Optimized EEG channel selection process

Channel selection process is an important step for decreasing the computational cost of any DL/ML algorithm, and with this reach cheaper low-density EEG headset. More importantly, selecting a set of channels will allow to focus on the most relevant information or brain area, this will contribute to increase or maintain the classification accuracy using DL/ML. For this, we have continued our research using genetic algorithms (GAs) and multi-objective optimization (MOO) algorithms.

For channel selection, we have applied an NSGA-based process, which uses a non-dominated sorting ranking selection method to emphasize good candidates and a niche method is used to maintain stable sub-populations of good points58. Specifically, we have used NSGA-II since it has proven to find the most relevant channels for different EEG-based applications with 2–3 objectives52,53,59. NSGA-II solved certain problems related to the computational complexity, non-elitist approach, and the need to specify a sharing parameter to ensure diversity in a population presented in the first version. It reduced the computational cost from \(O(MN^{3})\) to \(O(MN^{2})\), where M is the number of objectives and N the population size. It also introduced an elitist approach by comparing the current population with the previously found best non-dominated solutions73.

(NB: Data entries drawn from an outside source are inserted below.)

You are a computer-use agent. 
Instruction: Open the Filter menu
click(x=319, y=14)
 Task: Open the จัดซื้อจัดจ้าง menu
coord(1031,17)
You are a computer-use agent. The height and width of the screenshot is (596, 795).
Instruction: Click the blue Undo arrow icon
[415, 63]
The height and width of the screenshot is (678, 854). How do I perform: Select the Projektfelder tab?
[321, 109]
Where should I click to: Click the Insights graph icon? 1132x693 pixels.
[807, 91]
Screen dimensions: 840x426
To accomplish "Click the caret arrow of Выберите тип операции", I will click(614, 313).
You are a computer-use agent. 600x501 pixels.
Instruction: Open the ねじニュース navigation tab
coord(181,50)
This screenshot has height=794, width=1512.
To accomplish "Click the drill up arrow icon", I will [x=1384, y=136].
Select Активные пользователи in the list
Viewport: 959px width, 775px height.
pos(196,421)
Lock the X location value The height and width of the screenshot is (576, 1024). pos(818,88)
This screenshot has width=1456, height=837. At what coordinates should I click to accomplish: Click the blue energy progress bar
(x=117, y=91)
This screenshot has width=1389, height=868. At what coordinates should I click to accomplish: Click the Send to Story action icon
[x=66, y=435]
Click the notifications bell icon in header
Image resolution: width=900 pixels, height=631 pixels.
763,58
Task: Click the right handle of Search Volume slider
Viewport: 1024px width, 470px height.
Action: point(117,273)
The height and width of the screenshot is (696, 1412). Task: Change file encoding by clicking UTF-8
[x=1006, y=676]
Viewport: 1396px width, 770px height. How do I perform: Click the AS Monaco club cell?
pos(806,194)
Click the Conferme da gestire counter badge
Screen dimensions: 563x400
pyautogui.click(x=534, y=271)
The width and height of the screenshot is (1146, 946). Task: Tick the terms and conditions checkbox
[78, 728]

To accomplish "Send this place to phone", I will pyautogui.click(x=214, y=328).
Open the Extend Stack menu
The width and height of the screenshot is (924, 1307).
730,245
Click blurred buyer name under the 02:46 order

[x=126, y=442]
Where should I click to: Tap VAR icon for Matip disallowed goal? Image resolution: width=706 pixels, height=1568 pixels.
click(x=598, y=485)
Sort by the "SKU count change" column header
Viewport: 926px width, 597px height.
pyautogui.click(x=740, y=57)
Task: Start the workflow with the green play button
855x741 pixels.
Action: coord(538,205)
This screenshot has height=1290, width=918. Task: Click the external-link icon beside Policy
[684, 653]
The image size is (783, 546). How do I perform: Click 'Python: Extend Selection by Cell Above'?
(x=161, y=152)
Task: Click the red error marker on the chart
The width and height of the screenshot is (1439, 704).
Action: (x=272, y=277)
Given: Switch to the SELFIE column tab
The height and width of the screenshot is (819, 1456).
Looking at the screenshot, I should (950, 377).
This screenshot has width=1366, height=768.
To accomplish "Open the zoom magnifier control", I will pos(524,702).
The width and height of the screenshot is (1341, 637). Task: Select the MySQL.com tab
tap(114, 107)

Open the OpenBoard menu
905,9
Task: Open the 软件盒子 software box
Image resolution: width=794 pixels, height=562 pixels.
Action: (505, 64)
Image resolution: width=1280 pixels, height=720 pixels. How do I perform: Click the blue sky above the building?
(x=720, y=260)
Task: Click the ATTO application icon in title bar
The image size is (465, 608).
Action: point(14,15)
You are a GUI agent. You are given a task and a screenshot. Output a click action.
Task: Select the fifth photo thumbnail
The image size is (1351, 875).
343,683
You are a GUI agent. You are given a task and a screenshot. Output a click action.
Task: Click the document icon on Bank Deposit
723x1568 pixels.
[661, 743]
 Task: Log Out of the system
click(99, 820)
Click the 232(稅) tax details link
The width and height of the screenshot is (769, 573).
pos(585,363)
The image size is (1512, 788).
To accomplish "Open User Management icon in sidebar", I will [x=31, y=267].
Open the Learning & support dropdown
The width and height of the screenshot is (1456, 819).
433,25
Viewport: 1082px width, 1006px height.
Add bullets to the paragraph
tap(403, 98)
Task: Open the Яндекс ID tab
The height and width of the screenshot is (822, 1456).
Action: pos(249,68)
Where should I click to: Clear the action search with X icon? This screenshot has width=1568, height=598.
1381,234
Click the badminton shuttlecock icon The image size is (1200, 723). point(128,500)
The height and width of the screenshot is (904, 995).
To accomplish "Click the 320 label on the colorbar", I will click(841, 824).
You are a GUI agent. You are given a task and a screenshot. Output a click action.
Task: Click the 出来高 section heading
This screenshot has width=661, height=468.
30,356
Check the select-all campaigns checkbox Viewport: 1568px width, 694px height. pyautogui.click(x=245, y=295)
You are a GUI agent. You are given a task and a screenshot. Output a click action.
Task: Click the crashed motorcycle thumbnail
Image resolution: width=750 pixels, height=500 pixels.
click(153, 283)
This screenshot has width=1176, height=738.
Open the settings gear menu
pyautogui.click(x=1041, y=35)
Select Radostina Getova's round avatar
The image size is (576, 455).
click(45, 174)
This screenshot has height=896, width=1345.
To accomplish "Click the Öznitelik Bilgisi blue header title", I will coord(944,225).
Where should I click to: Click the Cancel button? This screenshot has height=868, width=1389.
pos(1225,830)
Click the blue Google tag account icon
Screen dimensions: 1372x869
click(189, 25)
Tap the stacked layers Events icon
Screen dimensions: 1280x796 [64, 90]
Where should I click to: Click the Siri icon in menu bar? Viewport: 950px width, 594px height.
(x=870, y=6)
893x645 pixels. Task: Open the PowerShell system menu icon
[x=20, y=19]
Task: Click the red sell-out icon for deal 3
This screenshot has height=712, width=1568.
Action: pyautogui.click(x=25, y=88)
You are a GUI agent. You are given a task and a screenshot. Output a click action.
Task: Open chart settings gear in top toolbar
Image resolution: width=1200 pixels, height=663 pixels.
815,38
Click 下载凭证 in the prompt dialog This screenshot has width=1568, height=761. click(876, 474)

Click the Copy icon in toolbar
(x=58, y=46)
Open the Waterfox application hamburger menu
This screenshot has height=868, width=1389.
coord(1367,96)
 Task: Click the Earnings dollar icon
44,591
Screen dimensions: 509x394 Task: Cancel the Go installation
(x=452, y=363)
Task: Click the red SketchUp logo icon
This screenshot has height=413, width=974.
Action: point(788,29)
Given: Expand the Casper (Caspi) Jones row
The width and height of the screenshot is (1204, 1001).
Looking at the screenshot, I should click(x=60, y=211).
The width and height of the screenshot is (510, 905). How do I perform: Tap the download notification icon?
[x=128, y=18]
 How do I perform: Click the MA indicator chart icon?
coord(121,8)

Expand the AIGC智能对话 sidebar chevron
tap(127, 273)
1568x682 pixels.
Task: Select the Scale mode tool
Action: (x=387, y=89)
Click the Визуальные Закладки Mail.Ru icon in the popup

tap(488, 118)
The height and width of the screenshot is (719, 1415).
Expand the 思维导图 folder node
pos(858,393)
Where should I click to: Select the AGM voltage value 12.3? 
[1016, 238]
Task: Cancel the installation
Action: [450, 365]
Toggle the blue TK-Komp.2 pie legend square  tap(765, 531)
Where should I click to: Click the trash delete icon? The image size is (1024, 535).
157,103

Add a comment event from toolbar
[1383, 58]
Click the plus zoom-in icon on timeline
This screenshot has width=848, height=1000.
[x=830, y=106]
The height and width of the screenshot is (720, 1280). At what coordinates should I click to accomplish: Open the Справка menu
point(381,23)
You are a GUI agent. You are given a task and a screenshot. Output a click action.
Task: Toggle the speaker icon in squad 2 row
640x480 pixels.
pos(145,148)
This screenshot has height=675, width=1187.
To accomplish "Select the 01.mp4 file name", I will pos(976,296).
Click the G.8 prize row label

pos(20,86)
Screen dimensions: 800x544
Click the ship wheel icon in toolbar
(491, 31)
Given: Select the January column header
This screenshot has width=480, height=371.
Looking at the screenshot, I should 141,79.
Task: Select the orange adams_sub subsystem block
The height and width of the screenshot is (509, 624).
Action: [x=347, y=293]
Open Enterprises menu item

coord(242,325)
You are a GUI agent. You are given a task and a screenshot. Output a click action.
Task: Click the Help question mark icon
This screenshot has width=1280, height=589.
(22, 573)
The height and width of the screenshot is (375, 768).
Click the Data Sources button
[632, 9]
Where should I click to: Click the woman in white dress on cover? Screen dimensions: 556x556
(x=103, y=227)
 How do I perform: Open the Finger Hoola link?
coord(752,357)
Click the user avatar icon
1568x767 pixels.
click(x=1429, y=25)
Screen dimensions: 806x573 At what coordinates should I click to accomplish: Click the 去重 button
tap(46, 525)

The problem to be optimized, which is illustrated in the flowchart of Fig. 12, is defined by two unconstrained objectives based on NSGA-II structure; (1) decrease/select the number of required and most relevant EEG channels for classifying low vs high arousal/valence, while (2) increasing or at least maintaining the EEGNet-based classification accuracy. For this, we organized the DEAP dataset, each segment-size case separately, and used a chromosome to represented the 32 EEG channels of the solution domain using binary values, where each gene in the chromosome represents an EEG channel; 1 if the EEG channel is used in the classification process and 0 if not (see chromosome representation or candidate channels in Fig. 12).

Figure 12
figure 12

Flowchart of the optimization process for EEG channel selection using a chromosome representation for NSGA-II.

NSGA-II uses a fitness function to evaluate the solutions domain of the two-objective optimization problem, which in this case is defined as [AccNo], where Acc is the EEGNet-based classification accuracy obtained with each chromosome in each population and No the number of EEG channels used, which are the ones indicated with 1 in the chromosome.

The optimization process handled by the NSGA-II algorithm starts by creating the possible candidates or chromosomes in the population, which represent an iteration of NSGA-II. It obtains the corresponding raw EEG data for the channels represented as 1 in each chromosome, and then we create an EEGNet Model using \(50\%\) of the data, \(25\%\) for testing, and \(25\%\) for validating the created model. The obtained accuracy and the number of EEG channels used ([AccNo]) is returned to the NSGA-II to evaluate each chromosome in the current population. The process is repeated creating populations of 10 chromosomes, which was determined experimentally. The termination criterion for the optimization process is defined by the objective space tolerance, which is defined as 0.001, this criterion is calculated every 10th generation. If optimization is not achieved, the process stops after a maximum of 100 generations, which is also determined experimentally.